Sunday, January 15

Have we short-changed ourselves by removing the draft?

About a month ago, I was having a conversation with a friend about the perceived state of younger workers. The refrain I heard was how the new employees were not prepared and often seemed to want to extend their college days into the work life.

Two weeks later, one of my mentors was discussing how he watches the new crop of entrepreneurs in the Silicon Valley and how they tend to be incredibly cutthroat, eschewing concepts of honesty and loyalty and integrity in favor of libertarianism and capitalism.

And then this last Friday, I was having a discussion with Emma Vites, founder of The Apprentice Project, on what were the challenges I faced when hiring new graduates for roles in Engineering and Sales and what would be a solution to any of the perceived shortcomings I might have seen.
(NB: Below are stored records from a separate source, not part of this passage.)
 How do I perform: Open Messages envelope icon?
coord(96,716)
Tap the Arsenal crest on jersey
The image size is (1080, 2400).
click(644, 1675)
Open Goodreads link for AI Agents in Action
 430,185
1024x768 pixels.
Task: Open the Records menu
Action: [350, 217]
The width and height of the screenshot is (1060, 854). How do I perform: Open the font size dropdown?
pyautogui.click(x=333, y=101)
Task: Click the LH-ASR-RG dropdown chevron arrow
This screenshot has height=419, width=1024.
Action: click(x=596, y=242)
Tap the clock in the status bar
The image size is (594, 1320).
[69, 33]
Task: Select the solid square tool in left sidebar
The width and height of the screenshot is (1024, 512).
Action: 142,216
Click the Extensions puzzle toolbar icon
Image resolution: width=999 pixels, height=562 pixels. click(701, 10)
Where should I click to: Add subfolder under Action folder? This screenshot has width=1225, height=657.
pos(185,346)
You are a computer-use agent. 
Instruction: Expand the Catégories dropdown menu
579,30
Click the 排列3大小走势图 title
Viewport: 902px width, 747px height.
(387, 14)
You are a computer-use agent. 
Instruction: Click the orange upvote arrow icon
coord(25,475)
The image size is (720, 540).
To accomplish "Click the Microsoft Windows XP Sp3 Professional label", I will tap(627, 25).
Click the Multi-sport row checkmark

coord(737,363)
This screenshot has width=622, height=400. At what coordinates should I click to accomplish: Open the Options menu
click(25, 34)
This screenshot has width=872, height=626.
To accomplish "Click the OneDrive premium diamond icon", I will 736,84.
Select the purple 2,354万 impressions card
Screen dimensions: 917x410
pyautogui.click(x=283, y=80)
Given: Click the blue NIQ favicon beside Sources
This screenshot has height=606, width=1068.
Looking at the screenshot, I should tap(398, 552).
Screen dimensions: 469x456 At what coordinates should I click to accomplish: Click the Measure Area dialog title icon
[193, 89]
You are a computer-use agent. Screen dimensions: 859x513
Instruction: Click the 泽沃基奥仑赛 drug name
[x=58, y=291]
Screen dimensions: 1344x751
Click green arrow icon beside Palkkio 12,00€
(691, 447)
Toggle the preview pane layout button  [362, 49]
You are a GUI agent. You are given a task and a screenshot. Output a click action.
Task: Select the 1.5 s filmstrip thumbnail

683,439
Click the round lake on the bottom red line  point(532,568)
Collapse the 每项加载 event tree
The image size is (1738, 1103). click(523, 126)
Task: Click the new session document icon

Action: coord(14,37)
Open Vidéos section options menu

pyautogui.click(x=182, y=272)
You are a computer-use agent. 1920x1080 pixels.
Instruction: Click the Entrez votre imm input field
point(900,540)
In all three of these conversations, something had been bouncing in the back of my head - something about the maturing of a boy to a man. In the past, our civilisation has always had some form of ritual to help understand the transition from boys to men and (I assume since I am not a woman) from girls to women. I remember reading about the original purpose for the Jewish tradition of the bar-mitzvah where a boy demonstrates to his community that he is ready to be responsible for his own actions and will carry on the Commandments under Jewish law. By becoming a man in this fashion, the boy is now party and responsible for keeping the Commandments - which are paramount in the Jewish Community life. Violation of these Commandments could have dire outcomes in terms of being separated from the family and the community at large.

Going back 100 years, this kind of ostracism would be almost tantamount to exile since Jewish communities were disbursed around the globe, so acceptance in the community was incredibly important to have a successful life.
In other cultures, the act of "becoming a man" is often attributed to some physical act - and often with some form of overcoming fear through combat, physical trial or ability to participate in more dangerous "adult" acts - like battle or war. Heck, even in the movie Avatar, the idea of becoming accepted by the Na'vi, one had to overcome the will of the flying Ikran (the flying pterodactls) and make it their own to become one of the Na'vi. The idea of becoming part of the community through learning the norms and through some form of trial is common to all societies.

Should we bring back the draft?
So, what has happened in "Western" societies? We have moved from feudalism where landowners could force their residents to fight on the landowners behalf - all because they were making sure their family was safe to armies on behalf of nation-states where to be part of the nation-state, you had to serve in the military to protect the interests of the nation-state, to today - where money and law and commerce are the "weapons" of the realm and physical trials or military service - which teaches/trains for a secular cultural norm are seen as efforts for others to serve the country, but not often the other channels to success - unless you are very lucky - and quite political.

I think about the lessons/fears/experiences that our military men - who have either chosen to become part of the military for honor and love of country - or have chosen the path to improve their lot in life because of the economic issues that plague their lives.

Years ago, I did not think I could ever be part of the military - simply because, in my high school and college years, I would rail against rules that seemed arbitrary or somewhat prescriptive and would not convince me that doing this act would be "the best way to go". Today, after spending time with other friends that have had military service and hearing the good and the bad of the service, I can float the idea that I believe all people should serve some form of military service - even me.

Israelis and Military Service
Being a Jew and a part-time New Yorker, I am often intrigued to meet Israelis - in many cases, they are brash, gregarious, incredibly driven and often more in control of their personal worlds than others I meet. Theirs is not a world of questioning and faffing about, they tend to have a very strong analytical sense and a strong passion based on the sensibilities they have learned from their two years of military service.

Oh - do not get me wrong. I think some of the things that the Israelis do are absolutely bone-headed. But, I will suggest that the maturity level of the men who have seen battle or some form of conflict tends to recognize the sanctity of human life - and the importance of loyalty, honor and integrity amoungst their comrades. Rarely do I see Israelis screw Israelis (and this is a gross generalisation) because of an almost pathological social agreement with their countrymen.

Do I attribute this social norm, maturity to military service? I might - and I wish I had read Startup Nation to really delve into this. But my experiences in Israel in the 90s and my continued interactions with Israelis (who are insanely difficult to manage, but have an energy that is often hard to match) give me some thought to this.

Do I attribute the lack of this Administrations long-term foreign policy strategy with regard to the rising China, the Arab Spring and the problems of the Eurozone on a generation who had the option of military service and did not feel the pain of possible death of themselves, their friends or their children? Do I attribute the growth of religious fervor in our country to provide a societal norm over the one that our Founding Fathers presented to us to the lack of the draft?

I pose the question - with some thoughtful introspection.